Michel Combes avait évoqué avec humour le «Fiber to the Palier», on retiendra probablement «Fiber to the Door» (FTTD) comme référence technique.

Cet accord avec Orange entre-t-il dans les partenariats de codéveloppement insufflés par le plan Shift et que vous apporte-t-il concrètement ?

A l’origine du partenariat, nous partagions la même analyse, à savoir que le point de blocage du très haut débit fixe était la pénétration de la fibre dans le domicile. Le fait qu’Orange nous suive sur ces développements et donne son feedback au fil des tests grandeur nature que l’opérateur va réaliser sur des poches d’abonnés (quartiers, petites villes) va nous faire gagner plusieurs mois de développement et accélérer d’autant la mise sur le marché des produits. Orange pourra influencer la solution et les roadmaps.

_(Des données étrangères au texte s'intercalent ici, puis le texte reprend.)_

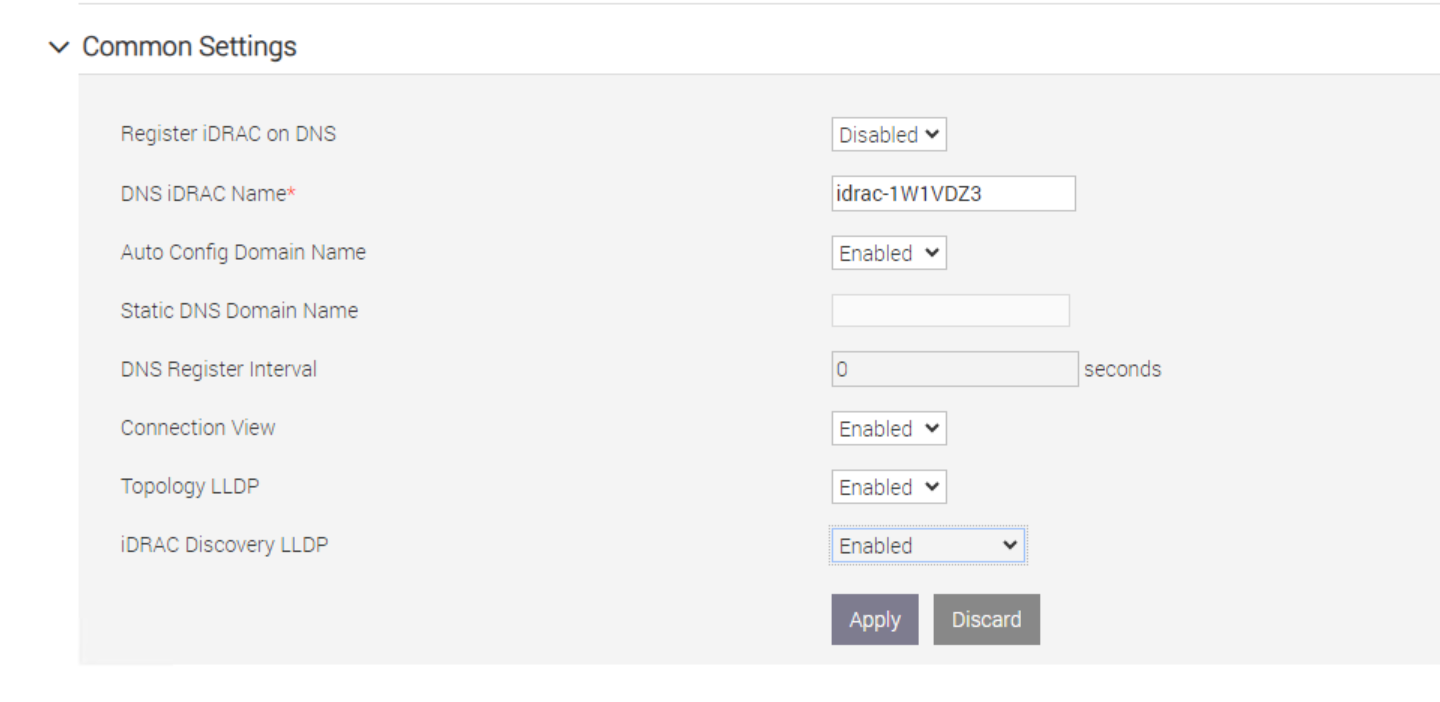
Task: Click the Static DNS Domain Name field
Action: 950,311
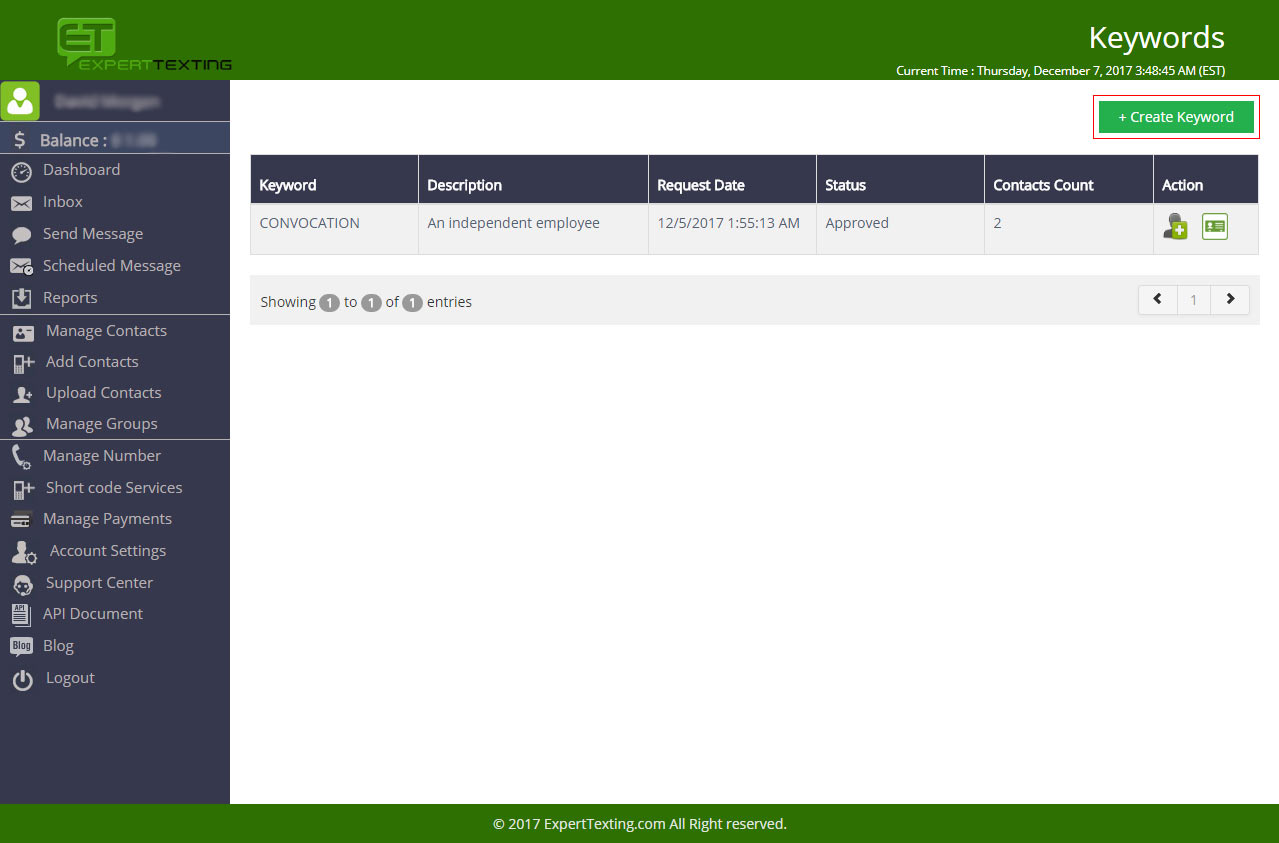
Task: Open the Scheduled Message page
Action: point(111,266)
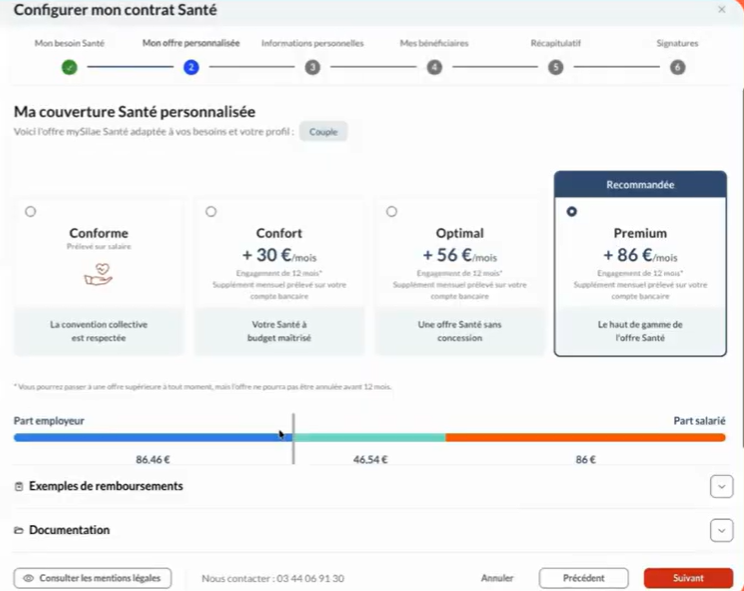Click the heart-in-hand icon in Conforme card
Screen dimensions: 744x591
pyautogui.click(x=98, y=275)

Le projet favorise donc l’innovation entre deux gros acteurs français, et il est bien supporté par les pouvoirs publics dans l’optique d’accélérer la pénétration du très haut débit en France. L’accord reflète donc typiquement la volonté du plan Shift de développement conjoint avec nos clients. De plus, les deux volets de l’accord portent autour du très haut débit qui est un pilier central du recentrage d’Alcatel-Lucent présenté dans le plan Shift.

La solution FTTD s’adressera-t-elle aux entreprises ?

A partir du moment où l’on amène du très haut débit, la solution pourrait tout à fait être utilisée par les entreprises avec quelques adaptations.

Les small cells 3G/4G/Wifi s’inscrivent-elles comme un moyen pour Alcatel-Lucent de revenir sur le marché mobile en France après la défection de SFR et Bouygues Telecom sur la 4G ?

En France, je retiens surtout que l’on a gagné Orange en 2G, 3G et LTE et que l’opérateur continue à déployer avec nous un certain nombre de villes.

Les small cells sont une façon de répondre aux besoins des opérateurs en augmentant leur capacité et déchargeant leur réseau macro. C’est une solution complémentaire à l’infrastructure macro. Les small cells représentent une solution flexible et économiquement viable pour couvrir les zones denses. Notre approche multi-technologique garantit une connexion homogène pour tous les utilisateurs et tous les terminaux.

Propos recueillis le 6 septembre 2013.